:: PROBLEM TO SOLVE ::
Copy out the part of the thread about dropping 32-bit Linux builds that opens with "That's the crux" and closes with "remove them entirely?", swapping "consensus" for "agreement".

:: PASSAGE SHOWN ::
How far should we take this? (I want to take it much farther)

How different are the correctness test results (unittests, etc) we get from the tst-linux32-spot instances when compared to the results from tst-linux64? 

Turning off 900 tst-linux32 instances would put a significant dent in our AWS bills and simply our configs a lot.

If we turn off the correctness tests for linux32, how useful is it to keep generating the 32-bit linux builds? 

In short, I'd love to get us down to a single linux platform (64bit) for both build and test. We fought hard to get linux64 turned on a few years ago. I hope we can now turn linux32 off.
roc and ehsan were both in favor of dropping Talos support in the dev.platform thread. If we drop testing from linux32 we'd have to make it Tier-2 at the very least. If we drop builds it's effectively going to become unsupported or Tier-3 if someone from the community wants to maintain it. (Maybe that's OK.)

We are still doing 32-bit Windows builds and 32-bit Mac builds (for now), so the likelihood of actually breaking 32-bit Linux is fairly low even without builds, but if we turn them off it will happen eventually.
Can we make it Tier 2, and run them only periodically?
(In reply to Ted Mielczarek [:ted.mielczarek] from comment #1)
> We are still doing 32-bit Windows builds and 32-bit Mac builds (for now), so
> the likelihood of actually breaking 32-bit Linux is fairly low even without
> builds, but if we turn them off it will happen eventually.

That's the crux here, really: how important are 32-bit linux builds to Mozilla, and is 32-bit coverage on Mac/Windows good enough?

kmoir was also going to look into whether we had other classes of tests running on the tst-linux32-spot machines that weren't coming directly from 32-bit linux builds. I think the tst-emulator64 platform is the only one overloaded that way, but I'm not sure.

(In reply to Chris AtLee [:catlee] from comment #2)
> Can we make it Tier 2, and run them only periodically?

That would be an acceptable compromise if we can't kill them completely.
I looked and I believe all tests running on tst-linux32-spot instances are coming from 32-bit linux builds
What consensus is needed to move forward with this?  Do we want to run the builds periodically without tests as a Tier 2 platform or remove them entirely?
FWIW, https://groups.google.com/d/msg/mozilla.dev.planning/wfHf_qPjoB0/nHtlnhrJeIsJ was what stopped us dead in our tracks the last time we wanted to do this, so rather than looking at "there's only one test which is enabled on linux32 but disabled on linux64" (true, unless there are ways of doing it that I haven't thought of), you have to look at how many tests are disabled on b2g but enabled on linux32, and get b2g management buy-in that it's okay to drop their testing proxy.
Another suggestion from the dev-platform thread was to 

>>Pending more data about how many people use 32-bit fx on linux distros, we could conceivably do both (1) and turn off 32-bit *debug* testing completely, as nobody really uses those as daily builds anyway, and most any issue should get caught by the opt tests or the x64 debug ones?
Adding sheriffs; if we opt just to reduce the frequency of linux32 tests, we should get sheriff buy-in first. It won't save anything but our AWS bill, and it may introduce bisection woes that could e.g., increase the duration of tree closures.

:: GIVEN DATA ::
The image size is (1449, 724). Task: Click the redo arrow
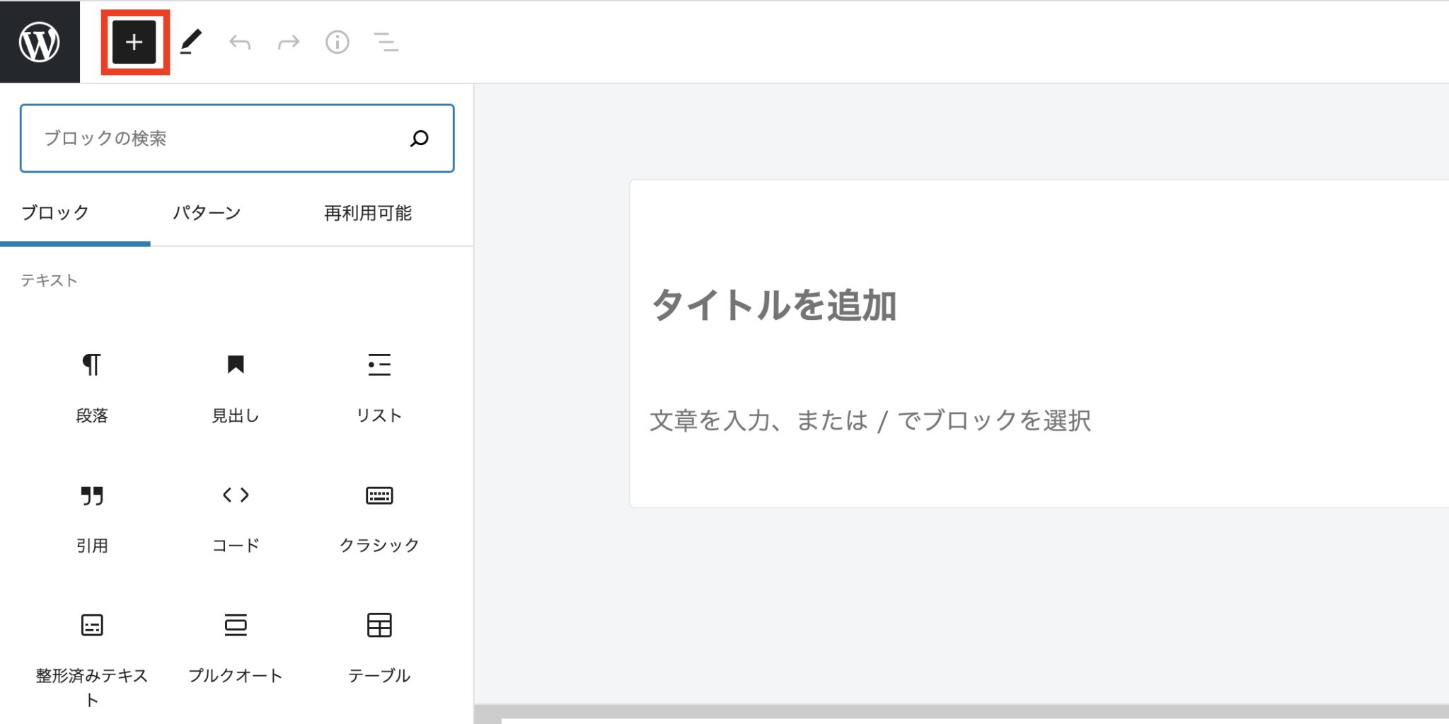(x=289, y=42)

:: COMPLETE OUTPUT ::
That's the crux here, really: how important are 32-bit linux builds to Mozilla, and is 32-bit coverage on Mac/Windows good enough?

kmoir was also going to look into whether we had other classes of tests running on the tst-linux32-spot machines that weren't coming directly from 32-bit linux builds. I think the tst-emulator64 platform is the only one overloaded that way, but I'm not sure.

(In reply to Chris AtLee [:catlee] from comment #2)
> Can we make it Tier 2, and run them only periodically?

That would be an acceptable compromise if we can't kill them completely.
I looked and I believe all tests running on tst-linux32-spot instances are coming from 32-bit linux builds
What agreement is needed to move forward with this?  Do we want to run the builds periodically without tests as a Tier 2 platform or remove them entirely?